**** Data shown ****

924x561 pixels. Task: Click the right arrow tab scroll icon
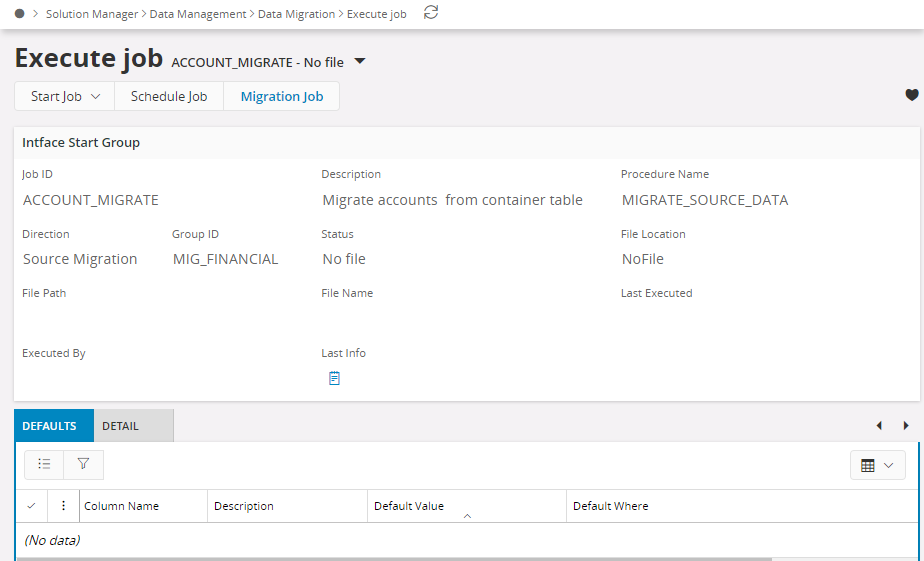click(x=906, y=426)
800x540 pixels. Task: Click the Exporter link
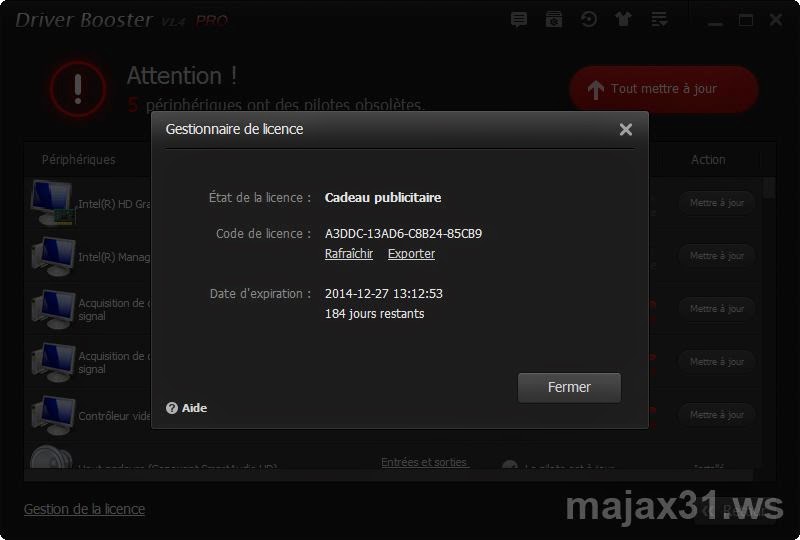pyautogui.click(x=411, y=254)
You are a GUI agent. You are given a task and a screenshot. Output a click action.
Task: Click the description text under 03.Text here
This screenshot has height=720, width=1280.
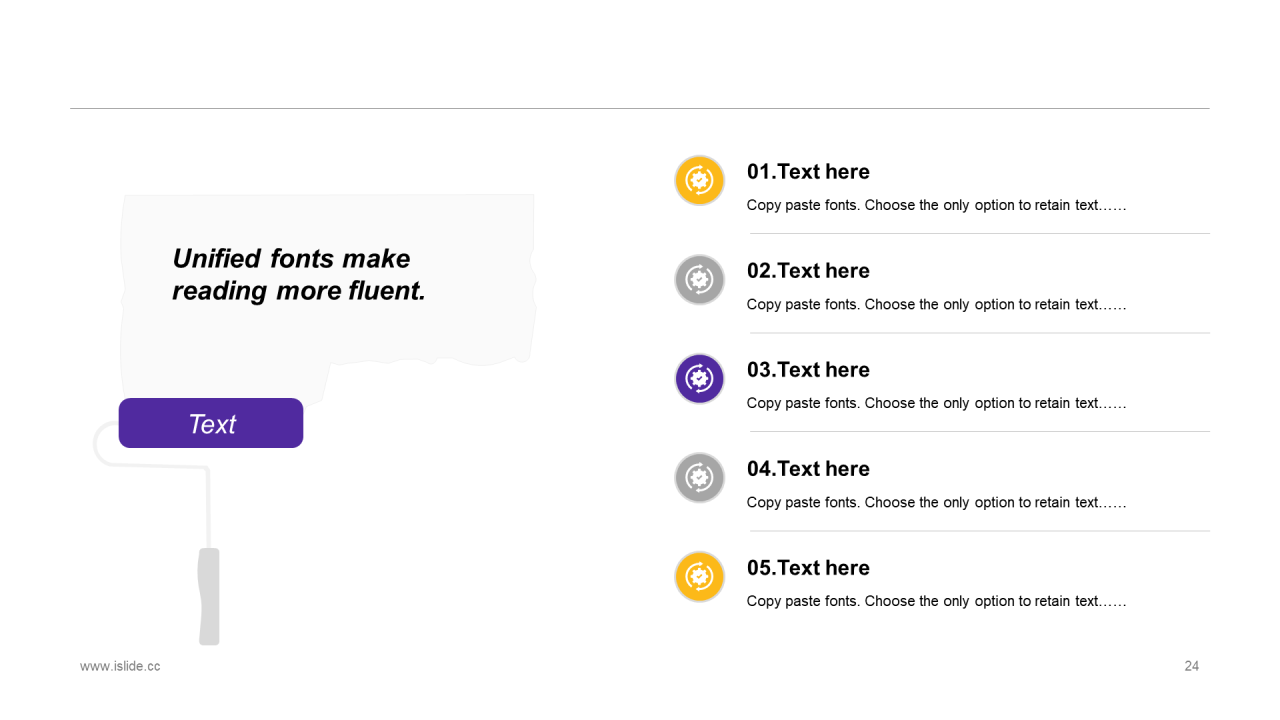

****

**Problem details**
Once the lines of the entries containing the word "screenshot" have been counted, report the number alone.

**Solved exercise**
2